Establish an encrypted SSL connection.
6.10.2 Ciphers Used with SSL
The SSL protocol supports the use of a variety of different cryptographic algorithms, or ciphers, for
use in operations such as authenticating the server and client to each other, transmitting certificates,
and establishing session keys. Clients and servers may support different cipher suites, or sets of
ciphers, depending on factors such as the version of SSL they support, company policies regarding
acceptable encryption strength, and government restrictions on export of SSL-enabled software.
Among its other functions, the SSL handshake protocol determines how the server and client
negotiate which cipher suites they will use to authenticate each other, to transmit certificates, and to
establish session keys.
The cipher suite descriptions that follow refer to these algorithms:
DES. Data Encryption Standard, an encryption algorithm used by the U.S. Government.
DSA. Digital Signature Algorithm, part of the digital authentication standard used by the
U.S. Government.
KEA. Key Exchange Algorithm, an algorithm used for key exchange by the U.S.
Government.
MD2, MD4 and MD5. Message Digest algorithm.
RC2, RC4 and RC5. Rivest encryption ciphers developed for RSA Data Security.
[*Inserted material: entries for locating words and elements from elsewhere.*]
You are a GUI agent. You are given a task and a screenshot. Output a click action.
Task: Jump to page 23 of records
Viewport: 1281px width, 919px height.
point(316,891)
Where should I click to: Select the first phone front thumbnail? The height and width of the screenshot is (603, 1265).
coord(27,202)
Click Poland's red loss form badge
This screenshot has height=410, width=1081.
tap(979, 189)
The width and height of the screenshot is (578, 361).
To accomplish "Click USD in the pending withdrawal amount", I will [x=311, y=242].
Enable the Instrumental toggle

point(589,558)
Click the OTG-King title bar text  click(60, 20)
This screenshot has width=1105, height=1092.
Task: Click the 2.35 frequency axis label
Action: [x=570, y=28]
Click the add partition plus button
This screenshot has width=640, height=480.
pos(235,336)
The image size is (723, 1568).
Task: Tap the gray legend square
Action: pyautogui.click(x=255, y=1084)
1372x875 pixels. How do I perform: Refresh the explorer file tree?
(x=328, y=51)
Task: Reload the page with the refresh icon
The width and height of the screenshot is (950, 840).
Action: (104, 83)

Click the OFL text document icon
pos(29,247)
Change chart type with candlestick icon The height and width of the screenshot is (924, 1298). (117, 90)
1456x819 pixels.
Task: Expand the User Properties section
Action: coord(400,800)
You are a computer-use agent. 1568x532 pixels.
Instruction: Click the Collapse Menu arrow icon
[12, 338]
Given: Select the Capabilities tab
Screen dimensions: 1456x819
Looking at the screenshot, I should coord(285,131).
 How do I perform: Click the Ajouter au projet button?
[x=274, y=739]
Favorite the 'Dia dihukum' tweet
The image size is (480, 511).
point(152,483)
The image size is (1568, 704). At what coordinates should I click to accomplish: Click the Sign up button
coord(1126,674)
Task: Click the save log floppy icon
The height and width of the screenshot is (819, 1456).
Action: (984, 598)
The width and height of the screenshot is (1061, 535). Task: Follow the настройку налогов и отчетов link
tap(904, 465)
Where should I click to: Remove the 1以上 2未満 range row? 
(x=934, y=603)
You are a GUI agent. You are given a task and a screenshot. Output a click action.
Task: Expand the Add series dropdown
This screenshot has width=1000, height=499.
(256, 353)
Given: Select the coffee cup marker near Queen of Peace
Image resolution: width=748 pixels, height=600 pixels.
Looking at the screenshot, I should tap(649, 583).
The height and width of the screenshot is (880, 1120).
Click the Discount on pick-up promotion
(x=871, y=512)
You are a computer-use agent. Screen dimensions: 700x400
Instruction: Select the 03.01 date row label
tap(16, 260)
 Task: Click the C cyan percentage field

RSA. A public-key algorithm for both encryption and authentication. RSA key exchange. A
key-exchange algorithm for SSL based on the RSA algorithm.
SHA-1. Secure Hash Algorithm, a hash function used by the U.S. Government.
Blowfish
Key-exchange algorithms like RSA key exchange govern the way in which the server and client
determine the symmetric keys they will both use during an SSL session. The most commonly used
SSL cipher suites use RSA key exchange.
The SSL 2.0 and SSL 3.0 (TLS 1.0) protocols support overlapping sets of cipher suites.
Administrators can enable or disable any of the supported cipher suites for both clients and servers.
When a particular client and server exchange information during the SSL handshake, they identify the
strongest enabled cipher suites they have in common and use those for the SSL session.
However, since 40-bit ciphers can be broken relatively quickly, administrators who are concerned
about eavesdropping and whose user communities can legally use stronger ciphers should disable the
40-bit ciphers.
6.10.3 CLI
Global Features
Users are able to enable/disable SSL extensions for Web Management. When turned on,
browser clients will have to communicate with the switch through HTTPS protocol instead
of HTTP protocol.
When Web Management is disabled, SSL is also disabled regardless of whether SSL
function is enabled or disabled.
Note: SSL security can be disabled or enabled through Access module. By default it is enabled.